= Ngoc Lu drum =

The Ngoc Lu drum is regarded as one of the most important and prominent artifacts of the Dong Son culture of the Bronze Age, a civilisation that flourished in around the 2nd to 3rd century BC in the Red River Delta of Vietnam. The high level of importance placed on it by historians and archaeologists is due to its well preserved and richly decorated nature. The Ngoc Lu drum is the first artifact on the list of 30 items recognised as National Treasures of Vietnam for the first time in 2012.

Ngoc Lu bronze drum's surface, Vietnam

==Discovery==

The drum was accidentally discovered in 1893 in Hà Nam Province, southeast of Hanoi, by workers building a dike, rather than during a planned expedition. The drum was named after the Confucian name of the village where it was found, Ngọc Lũ (Sino-Vietnamese 玉缕, vernacular tên chữ name Làng Chủ) in Bình Lục District.

==The drum==
In contrast to most other drums of the Dong Son, the tympanum bears three concentric panels, which depict animals or humans, interleaved with bands of geometric or circular patterns. The innermost panel appears to be a self-referencing depiction, as it is decorated with pictures of humans who appear to be performing a ceremony involving the drums themselves. Other musical instruments and rice growing and harvesting activities are also shown. The two outer panels are decorated with scenes of deer, hornbills and crane egrets.

The inner panel repeats itself, despite the presence of minor variations. The scenes are the subject of multiple interpretations, but a prominent motif is that of a row of figures who appear to be male. They are plumed, and led by a man holding a spear that is directed towards the ground. He is followed in the line by five more men, at least two of whom appear to playing musical instruments. One appears to be playing a khen and either cymbals or bells, while another holds a wand-like object in his left hand. The men are wearing a type of kilt and highly feathered headgear, which includes a figure in the shape of a bird's head.

Ngoc Lu bronze drum's surface (Image), Vietnam

Ahead of the leader, there is some sort of a structure that is supported by stilts with either decorated timber walls or some sort of streamers held at the eaves. A board of gongs is being percussed by a person wearing a kilt, but is not wearing a feathered headdress. Three people depicted beyond the house also do not have any headwear, with two having long hair and another with bun-tied hair. Two of the people are depicted threshing rice with a pole ornamented with feathers, while the other is shooing away a hornbill. A house is depicted beyond them which has decorated posts erected at a sharp angle, close to vertical, which is decorated with what appears to be feathers or streamers. The ends of the gables are further decorated with birds' heads. There are three people depicted inside the house, possibly playing percussion instruments.

There is also a scene where one standing person and three seated people are brandishing long poles that appear to be used to strike a row of drums placed in front of them. This scene is repeated with a few variations. In one scene the drums are all of identical size, while in the others their sizes are sequenced. One percussionist uses one striking device, while another uses two for each hand. There are further variations of this scene with seated and standing percussionists.

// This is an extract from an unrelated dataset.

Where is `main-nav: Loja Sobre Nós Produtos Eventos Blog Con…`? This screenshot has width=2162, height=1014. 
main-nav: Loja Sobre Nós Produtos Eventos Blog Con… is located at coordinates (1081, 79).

Archaeologists are agreed that the scene is likely to depict a festival or ritual of some kind, with the musicians appearing to be part of a parade. The feathered men contrast with those depicted in the house, who have unkempt hair and appear to be female. The decoration on the mantle of the drum depicts plumed warriors in a procession of elegant pirogues with decorated timbers. Birds' heads are found on their headgear, the ends of their water transport vessels and even the rudder.